Chile frente al nuevo desorden geopolítico mundial
La segunda administración Trump ha reconfigurado el sistema internacional mediante un unilateralismo que relativiza el Derecho Internacional. Esta realidad exige una reformulación estratégica de la política exterior chilena para los próximos años.
El reordenamiento hemisférico en marcha
Las recientes declaraciones del presidente Trump sobre la necesidad estratégica de Groenlandia han expuesto la fragilidad del orden internacional vigente. La respuesta de la primera ministra italiana Georgia Meloni, cuestionando si Europa debería "quedarse" con las bases estadounidenses en su territorio, ilustra la magnitud del desafío institucional.
Chile, tradicionalmente ubicado en los rankings de "países más seguros" por su posición geográfica alejada de los principales teatros de operaciones, enfrenta una nueva realidad geopolítica. El hemisferio occidental se ha convertido en parte activa del conflicto estratégico global.
La militarización del Cono Sur
La autorización argentina para la construcción de una instalación militar estadounidense en Ushuaia, a 15 kilómetros del límite con Chile, representa un punto de inflexión.
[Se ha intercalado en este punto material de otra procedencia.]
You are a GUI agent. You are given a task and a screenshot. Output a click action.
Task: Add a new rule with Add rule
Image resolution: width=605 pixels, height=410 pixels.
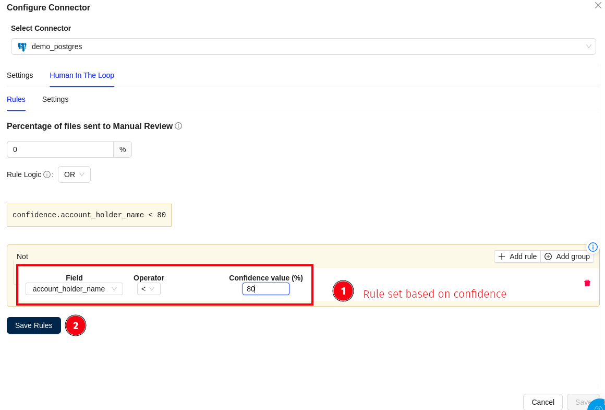point(517,256)
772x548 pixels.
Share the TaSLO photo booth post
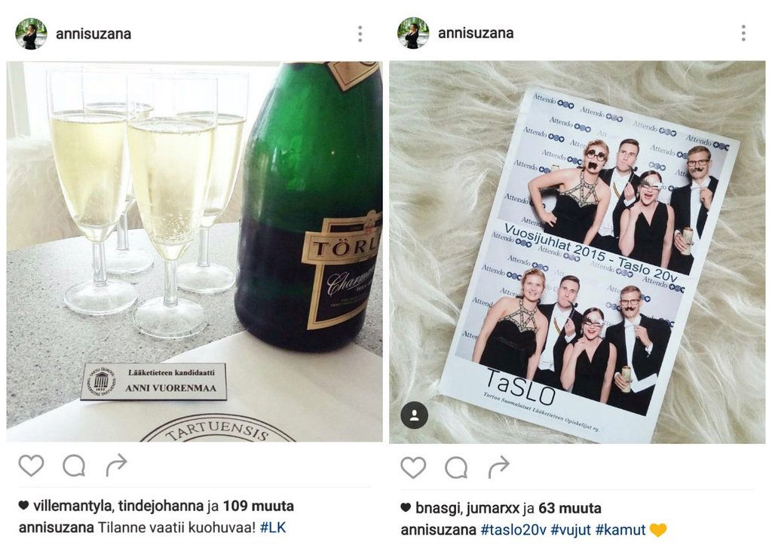coord(498,467)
Esta base, oficialmente destinada a operaciones antárticas, constituye un punto de observación estratégica del sector austral.
Los tres pasos marítimos naturales controlados por Chile - el Estrecho de Magallanes, el Canal Beagle y el Paso del Cabo de Hornos - adquieren nueva relevancia en este contexto de rivalidad entre potencias.
La preexistente base china en Neuquén, establecida durante el período kirchnerista a 150 kilómetros de la frontera chilena, configura un "empate técnico" en el control del espacio del Cono Sur.
La presión china en el Pacífico
El proyecto chino en Chancay ha generado legítimas preocupaciones estadounidenses por sus "potenciales usos alternativos". Washington ha respondido suscribiendo un acuerdo con Perú para la ampliación de la Base Naval del Callao, incorporando a este país a la lista de naciones donde convergen intereses estratégicos opuestos.
Resulta particularmente preocupante la presencia en aguas nacionales de un "buque científico chino", previamente identificado como parte de la flota estratégica de Beijing, que realizará "trabajos en la fosa de Atacama" en sociedad con una universidad chilena.
La flota pesquera como instrumento estratégico
China mantiene una flota de más de 100 naves en el Pacífico Sudeste y Atlántico Suroccidental que, utilizando el Estrecho de Magallanes, se desplaza regularmente desde las aguas ecuatorianas, peruanas y chilenas hacia "aguas internacionales" frente a Argentina.
Se sospecha que esta flota pesquera encubre "buques espía", siguiendo el patrón de disfrazar intereses estratégicos bajo el manto de "cooperación científica".
Los errores de la neutralidad relativizada
Chile ha incurrido en errores estratégicos como la relativización de la neutralidad del Estrecho de Magallanes y el "llamado a la autodeterminación" de Rapa Nui durante el actual gobierno. Estos precedentes evidencian la falta de análisis multisistémico y prospectivo para contextualizar cuestiones aparentemente puntuales pero vinculadas a problemas globales.
La guerra cultural de Trump
Para los ideólogos de la administración Trump, la izquierda liberal iberoamericana se ha aliado con la izquierda revolucionaria y grupos antisistema, constituyendo "un solo adversario" en su "guerra cultural" contra el "pensamiento woke".
Esta interpretación considera que la izquierda iberoamericana es "solidariamente responsable" de la captura de la agenda de Naciones Unidas, transformando el multilateralismo en una herramienta de sobrerregulación del sistema internacional.
Imperativo de una política exterior analítica
El unilateralismo trumpiano constituye una "reacción alérgica" a una forma de hacer relaciones internacionales que no evitó catástrofes humanitarias ni resolvió problemas endémicos como el conflicto árabe-israelí.
Chile debe abandonar la ilusión de que una "política exterior técnica", restringida a aspectos económicos y comerciales, resguardará el interés nacional. Tal enfoque equivaldría a un "intento fútil de vivir en la nube".
Para mantener nuestra posición en los rankings de países seguros se requiere una política exterior analítica y reflexiva que evite improvisaciones costosas y calcule riesgos y beneficios, habilitando al nivel superior de toma de decisiones para mantenernos a resguardo de las graves crisis que nos aguardan.